The other extreme of the spectrum, a position neuron, is shown in Figure 7A. This neuron was not significantly tuned to any of the shape dimensions in the shape-tuning test. The RF was large and relatively homogeneous for both stimuli used. Despite being strongly activated by the presentation of small shapes inside the RF, this type of neuron does not provide any information about shape but, rather, signals where in the visual field salient stimuli appear. A second example neuron is illustrated in Figure 7B. In the shape-tuning test, the neuron responded strongly to the 5° shape with concave curvature and only weakly to the oriented bar. The results of the shape-position test confirmed this apparent selectivity: robust responses to the best shape and weak or absent responses to the worst shape in an area lying between 2 and 4° along the horizontal direction in the lower quadrant. Presenting the worst shape at 6° eccentricity along the horizontal meridian, however, evoked strong responses comparable with the best shape responses (89% of the maximum response). The results of the shape-position test therefore suggest that, in the shape-tuning test, the alignment of the stimulus with the RF of the neuron was suboptimal for the oriented bar, which produced a spurious shape selectivity. A 2° shift in position along the horizontal meridian was sufficient to activate the neuron almost as strongly as the presentation of the best shape. Hence, this type of neuron is not position invariant but merely signals where a stimulus appears in the visual field. In our population of neurons, 40% of the neurons showed this type of response behavior (position neurons).

Figure 7.

Figure 7.

Shape-position test: position-dependent neurons.
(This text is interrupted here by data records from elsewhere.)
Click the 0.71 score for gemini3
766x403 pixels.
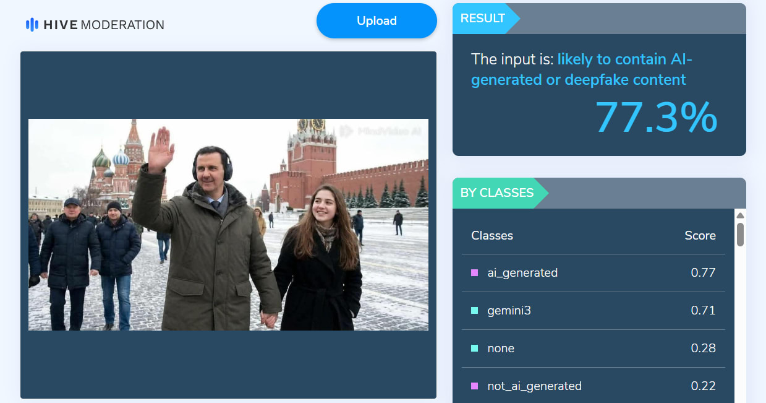coord(703,310)
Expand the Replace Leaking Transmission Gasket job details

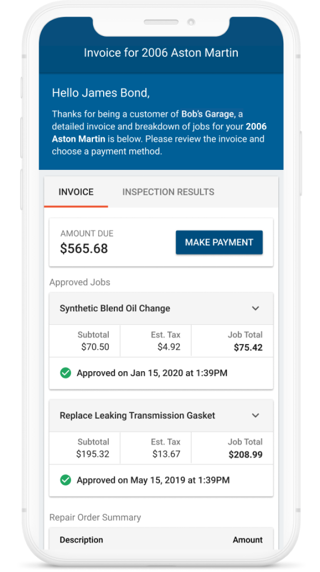click(256, 415)
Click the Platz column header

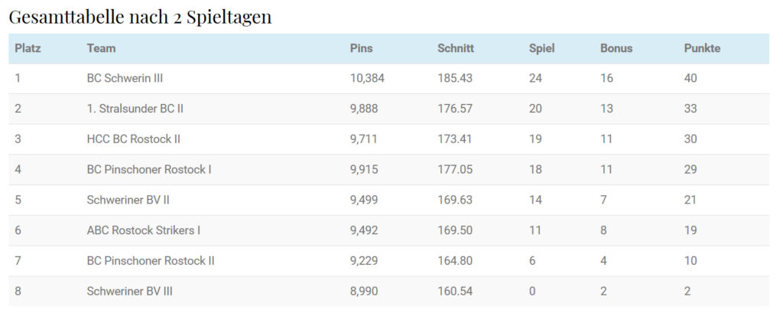(28, 48)
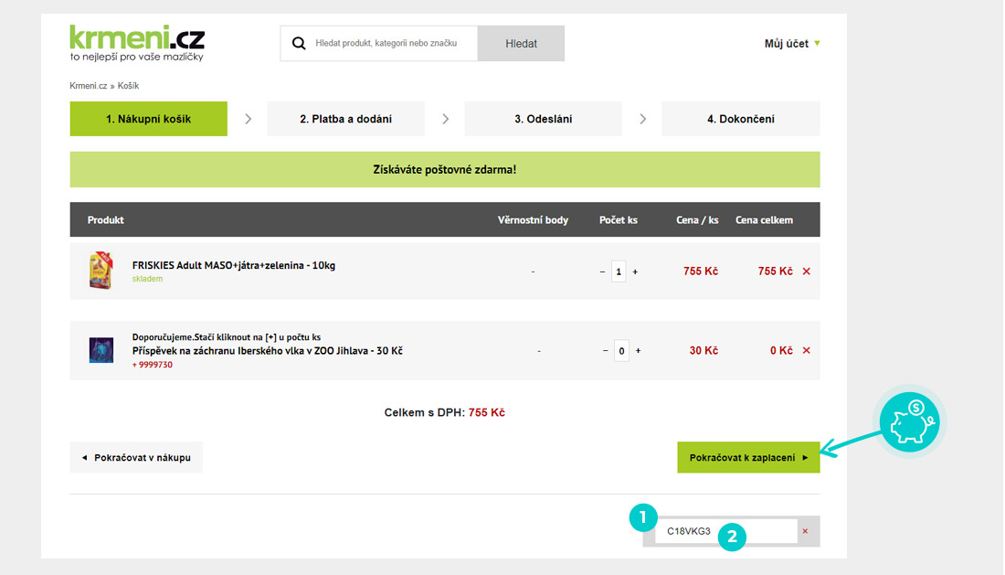This screenshot has height=575, width=1005.
Task: Clear the C18VKG3 coupon code
Action: [x=805, y=531]
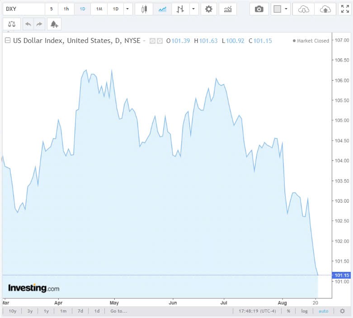Open the indicators icon

(228, 9)
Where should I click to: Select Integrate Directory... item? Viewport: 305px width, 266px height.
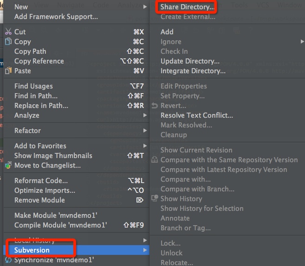[x=193, y=71]
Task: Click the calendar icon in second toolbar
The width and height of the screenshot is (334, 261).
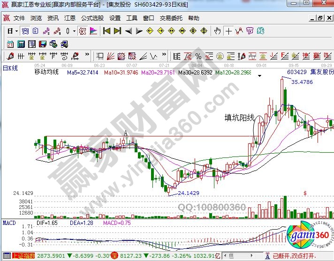Action: point(10,44)
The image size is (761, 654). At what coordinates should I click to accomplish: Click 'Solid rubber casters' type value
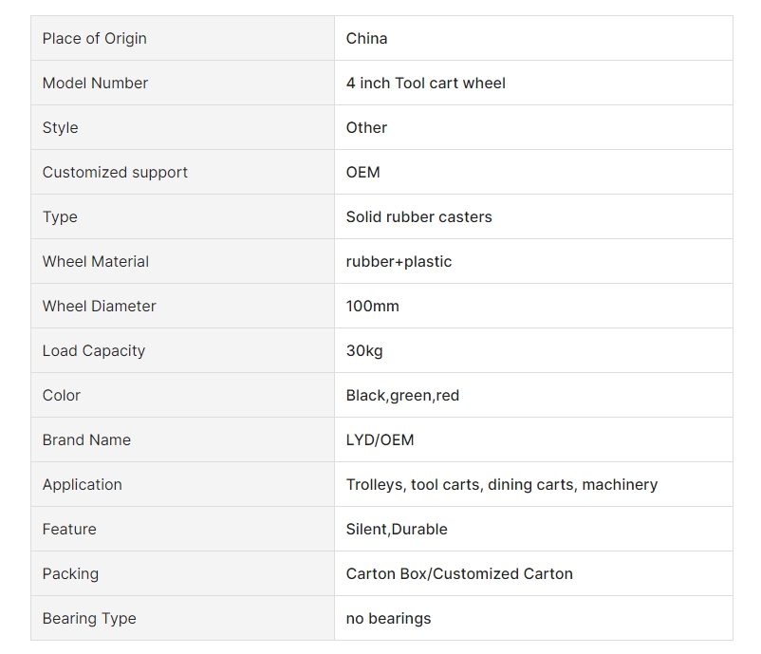click(418, 217)
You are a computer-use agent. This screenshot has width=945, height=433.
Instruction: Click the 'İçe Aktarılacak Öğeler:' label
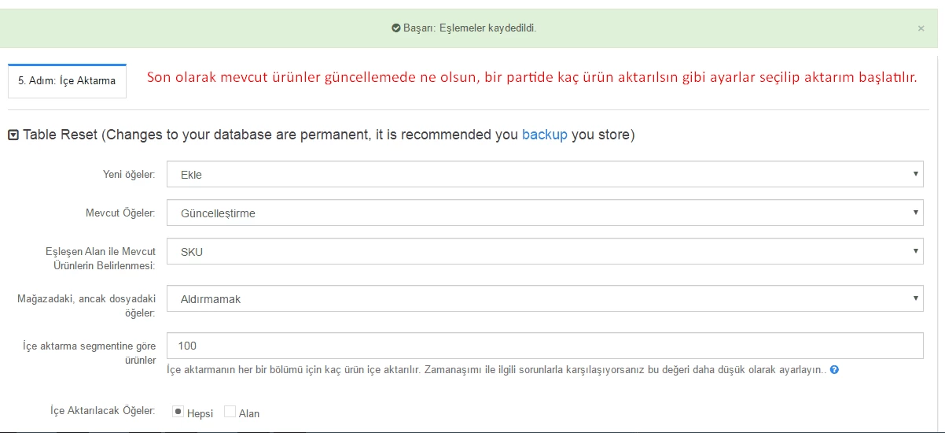tap(102, 411)
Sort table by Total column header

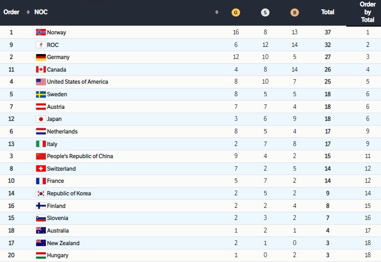tap(328, 12)
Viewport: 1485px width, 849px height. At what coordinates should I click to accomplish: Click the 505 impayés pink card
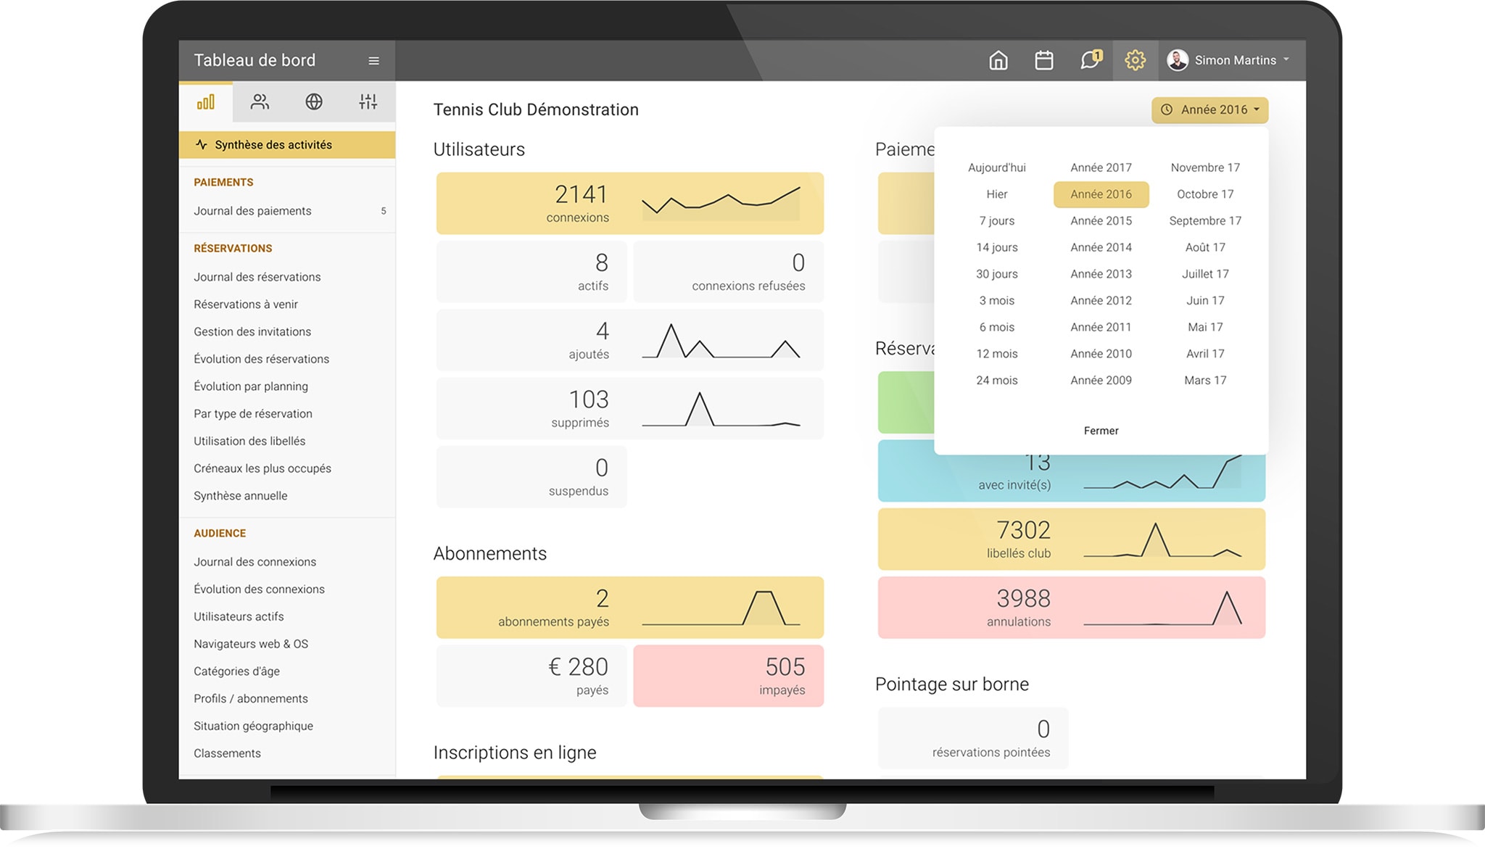tap(728, 676)
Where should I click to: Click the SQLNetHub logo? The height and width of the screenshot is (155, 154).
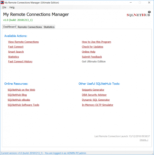(x=139, y=14)
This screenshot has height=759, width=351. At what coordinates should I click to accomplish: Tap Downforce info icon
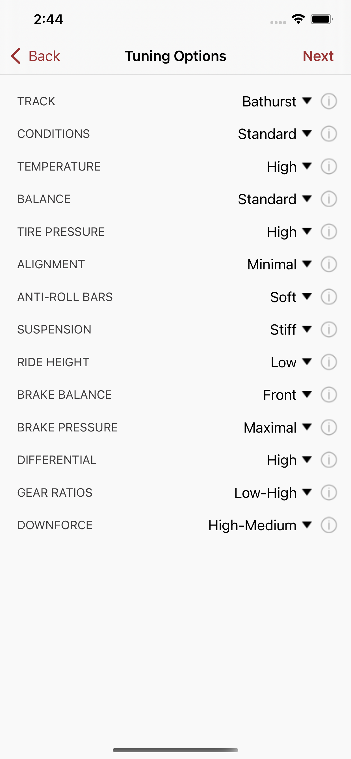pos(329,525)
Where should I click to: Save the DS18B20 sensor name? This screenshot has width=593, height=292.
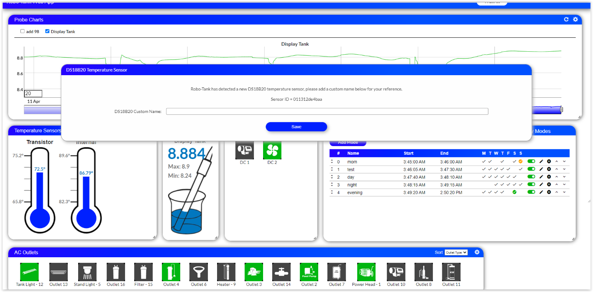[x=296, y=127]
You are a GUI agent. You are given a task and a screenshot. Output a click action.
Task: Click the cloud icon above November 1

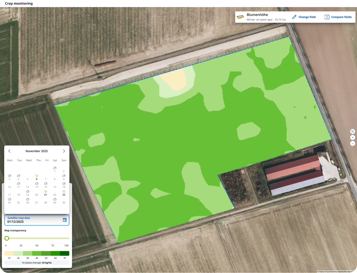[55, 168]
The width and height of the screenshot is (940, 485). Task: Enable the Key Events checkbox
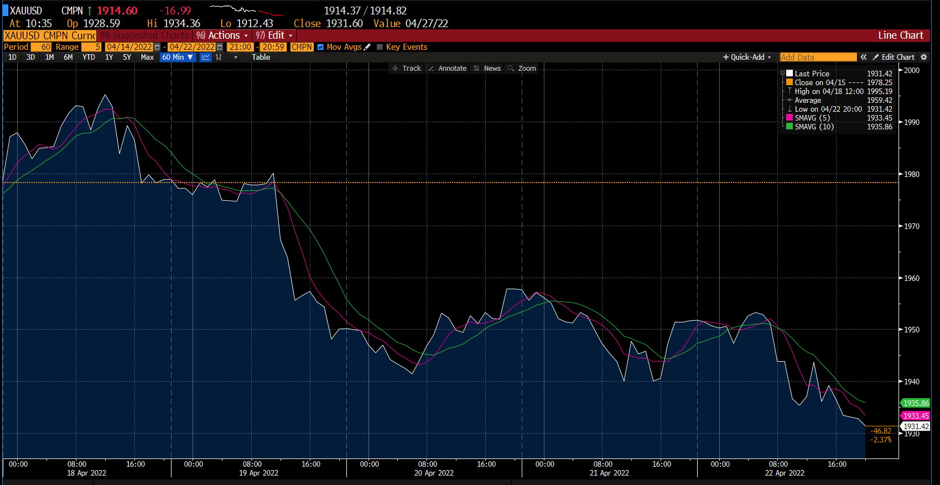[x=380, y=47]
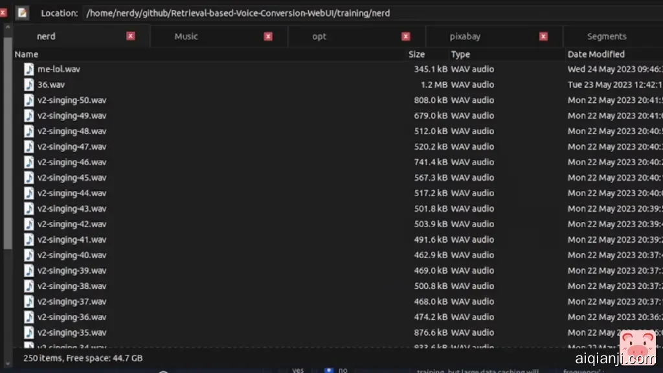Screen dimensions: 663x373
Task: Close the opt tab
Action: [x=406, y=36]
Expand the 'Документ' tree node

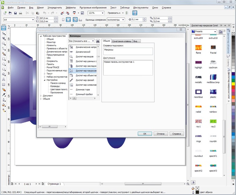[x=41, y=96]
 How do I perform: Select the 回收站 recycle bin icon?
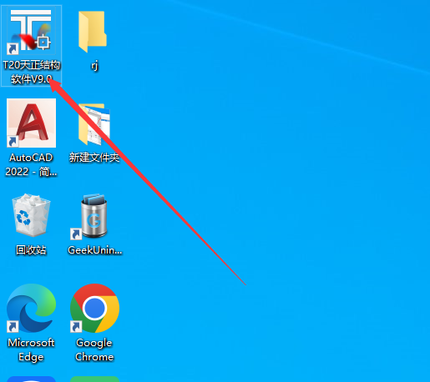coord(31,215)
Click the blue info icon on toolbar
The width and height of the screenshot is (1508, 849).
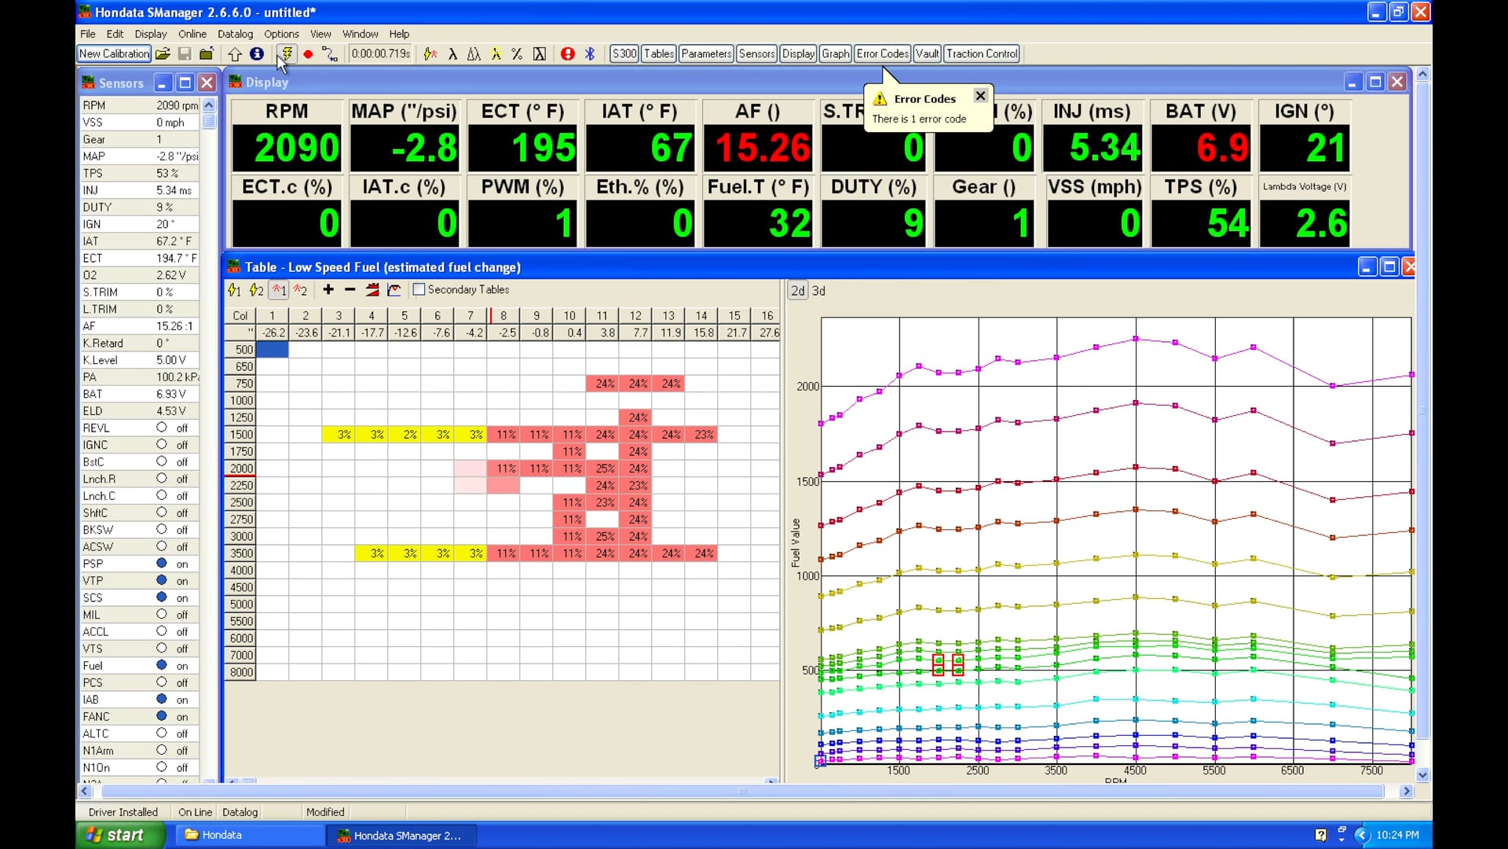tap(256, 53)
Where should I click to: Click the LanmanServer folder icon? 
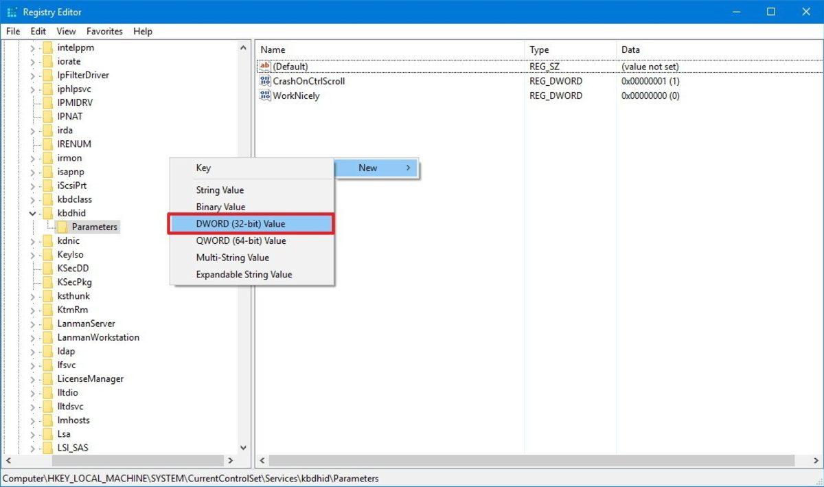[46, 323]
A, Example neuron that was not significantly tuned in the shape-tuning test and showed similar RF profiles for both shapes tested. B, Example neuron showing significant response differences in the shape-tuning test but equally large responses to the nonpreferred shape in the shape-position test. C, Example neuron with multifocal RF for the two shapes tested. Arrows indicate the two positions where the neuron fired strongly to the nonpreferred shape. D, Example neuron with partially overlapping but heterogeneous RF profiles for preferred and nonpreferred shape. Same conventions as in Figure 6.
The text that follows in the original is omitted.